M’enfin, c’est l’histoire d’un coton tige qui a soulevé une tempête.


Il était une fois. Ahah. Il était plutôt une fin. Du moins … des fins !

La fin d’une boîte de cotons tiges.
La fin de ma patience.
La fin de ma journée.

L’autre matin, je le lève, je me lave, je m’habille, je peaufine ma toilette.
Manque de pot, la boîte de cotons tiges est presque vide.
Noté sur la liste de courses. Qui est déjà bien garnie.
Longueur oblige, les courses sont pour aujourd’hui.
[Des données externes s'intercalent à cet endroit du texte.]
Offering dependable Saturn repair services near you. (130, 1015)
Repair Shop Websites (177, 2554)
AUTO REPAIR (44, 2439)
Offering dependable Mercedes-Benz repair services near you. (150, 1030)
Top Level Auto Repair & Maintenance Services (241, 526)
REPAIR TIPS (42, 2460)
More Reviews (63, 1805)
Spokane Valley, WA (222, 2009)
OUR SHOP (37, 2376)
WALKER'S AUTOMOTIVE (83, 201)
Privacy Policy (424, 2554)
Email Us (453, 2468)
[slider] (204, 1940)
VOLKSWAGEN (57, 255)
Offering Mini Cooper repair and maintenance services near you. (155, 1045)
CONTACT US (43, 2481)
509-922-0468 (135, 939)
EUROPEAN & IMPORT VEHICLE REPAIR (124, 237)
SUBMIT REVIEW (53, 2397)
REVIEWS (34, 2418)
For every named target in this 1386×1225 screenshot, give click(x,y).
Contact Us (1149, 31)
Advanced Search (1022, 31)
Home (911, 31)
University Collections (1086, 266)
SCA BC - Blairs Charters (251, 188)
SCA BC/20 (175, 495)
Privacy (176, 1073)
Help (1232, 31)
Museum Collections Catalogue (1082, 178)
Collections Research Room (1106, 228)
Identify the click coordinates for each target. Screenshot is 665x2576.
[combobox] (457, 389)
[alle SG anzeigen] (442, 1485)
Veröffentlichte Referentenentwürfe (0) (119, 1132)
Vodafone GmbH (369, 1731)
Retour à domicile avec mes provisions.
Après 3 ou 4 choses dans le frigo.
Des gâteaux dans le placard.
Direction la salle de bain.

J’entreprends alors ce qui va s’avérer être une longue épreuve.
Ma boîte en plastique d’une main, avec pour seul contenu 1 bâton.
Mon sachet de recharges dans l’autre main, 200 bâtons à ranger.

D’une grosse poignet je remplie la boîte, ô misère c’est la galère.
Tous les bâtons de cotons partent de travers et s’emmêlent.
Ca ne va pas, je recommence, et d’un même geste je ré-essaye.

A même geste, même résultat. Je désespère, crise de nerf.
Tout va de travers, certains dépassent, c’est un calvaire.
Je re-vide tout, et dans un élan, la boîte voltige, tout s’envole.
Un, deux, ouh ouh, un, deux, ouh ouh, je respire, je ramasse, j’y retourne.

Je change de tac-tic. Un par un, pas de croisement, pas de dépassement.
Un par un, droite, gauche, un par un, les uns contre les autres, un par un, jusqu’au dernier.
Une heure plus tard, 200 bâtons sans la boîte, la langue sur le côté, plus qu’un à ranger.
Je range le dernier coton, tout est bien droit, tout est de même taille.
Les 201 dans la boîte, toute heureuse, je suis septique, ce n’est pas symétrique.

Petite victoire quand même.
De faire rentrer dans une boîte.
Les 200 bâtons censé y entrer.
C’est normalement fait par un robot.
Mais moi je l’ai fait, et plus si affinité, 200+1 bâtons dans cette boîte.

La tempête est finit, 201 bâtons au garde à vous.